Please copy each line below that contains the string "will".

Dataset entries
☆ ☆ ☆
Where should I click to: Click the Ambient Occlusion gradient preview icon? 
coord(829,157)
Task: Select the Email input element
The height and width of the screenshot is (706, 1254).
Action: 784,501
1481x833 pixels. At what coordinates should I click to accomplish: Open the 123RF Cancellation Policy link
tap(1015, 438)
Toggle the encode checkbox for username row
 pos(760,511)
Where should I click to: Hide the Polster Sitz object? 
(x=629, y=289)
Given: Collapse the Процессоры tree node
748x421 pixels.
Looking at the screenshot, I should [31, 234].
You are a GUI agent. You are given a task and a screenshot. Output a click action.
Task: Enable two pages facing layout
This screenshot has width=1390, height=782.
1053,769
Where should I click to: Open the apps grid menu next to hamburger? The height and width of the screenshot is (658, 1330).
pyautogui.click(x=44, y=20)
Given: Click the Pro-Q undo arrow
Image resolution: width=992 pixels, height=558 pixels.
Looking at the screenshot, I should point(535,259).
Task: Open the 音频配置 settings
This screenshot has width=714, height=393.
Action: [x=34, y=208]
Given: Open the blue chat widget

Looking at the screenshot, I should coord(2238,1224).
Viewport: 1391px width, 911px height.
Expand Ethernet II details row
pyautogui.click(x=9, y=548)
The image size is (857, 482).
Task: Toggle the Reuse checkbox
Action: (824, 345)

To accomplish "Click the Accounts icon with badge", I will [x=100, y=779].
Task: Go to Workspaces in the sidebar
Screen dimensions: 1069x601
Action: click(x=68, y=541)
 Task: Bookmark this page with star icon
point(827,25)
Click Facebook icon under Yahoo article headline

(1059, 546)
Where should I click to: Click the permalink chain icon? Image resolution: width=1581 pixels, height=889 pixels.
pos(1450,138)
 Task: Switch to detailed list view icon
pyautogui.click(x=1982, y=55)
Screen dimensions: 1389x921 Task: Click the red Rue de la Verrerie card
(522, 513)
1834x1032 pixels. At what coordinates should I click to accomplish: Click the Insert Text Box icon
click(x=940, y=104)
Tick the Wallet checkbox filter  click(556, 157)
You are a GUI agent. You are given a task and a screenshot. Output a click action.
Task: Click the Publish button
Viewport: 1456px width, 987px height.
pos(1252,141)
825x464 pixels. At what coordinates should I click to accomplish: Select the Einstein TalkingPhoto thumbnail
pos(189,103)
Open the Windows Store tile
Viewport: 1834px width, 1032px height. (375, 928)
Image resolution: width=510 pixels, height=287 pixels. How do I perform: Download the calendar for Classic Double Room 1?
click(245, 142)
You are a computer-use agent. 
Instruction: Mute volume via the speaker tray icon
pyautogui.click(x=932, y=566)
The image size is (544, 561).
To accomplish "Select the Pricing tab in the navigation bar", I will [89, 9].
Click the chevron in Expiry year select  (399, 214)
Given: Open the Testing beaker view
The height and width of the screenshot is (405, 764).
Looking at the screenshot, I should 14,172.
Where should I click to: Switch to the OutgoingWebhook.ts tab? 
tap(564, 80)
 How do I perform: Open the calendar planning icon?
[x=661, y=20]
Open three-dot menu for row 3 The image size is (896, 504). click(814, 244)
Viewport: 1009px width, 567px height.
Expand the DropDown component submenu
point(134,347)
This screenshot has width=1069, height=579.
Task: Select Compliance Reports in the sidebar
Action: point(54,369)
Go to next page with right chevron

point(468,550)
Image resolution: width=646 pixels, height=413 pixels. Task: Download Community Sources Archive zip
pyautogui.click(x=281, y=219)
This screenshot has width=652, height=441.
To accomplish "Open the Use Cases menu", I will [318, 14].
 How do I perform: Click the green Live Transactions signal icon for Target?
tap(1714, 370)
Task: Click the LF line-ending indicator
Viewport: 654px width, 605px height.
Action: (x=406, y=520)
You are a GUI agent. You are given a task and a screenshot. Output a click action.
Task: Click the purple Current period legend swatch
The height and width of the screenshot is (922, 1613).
☆ ☆ ☆
RESPONSE AREA:
To accomplish "Click the Accounts icon with badge", I will [x=100, y=779].
To accomplish "Select the Pricing tab in the navigation bar", I will [89, 9].
To accomplish "Open the Use Cases menu", I will [318, 14].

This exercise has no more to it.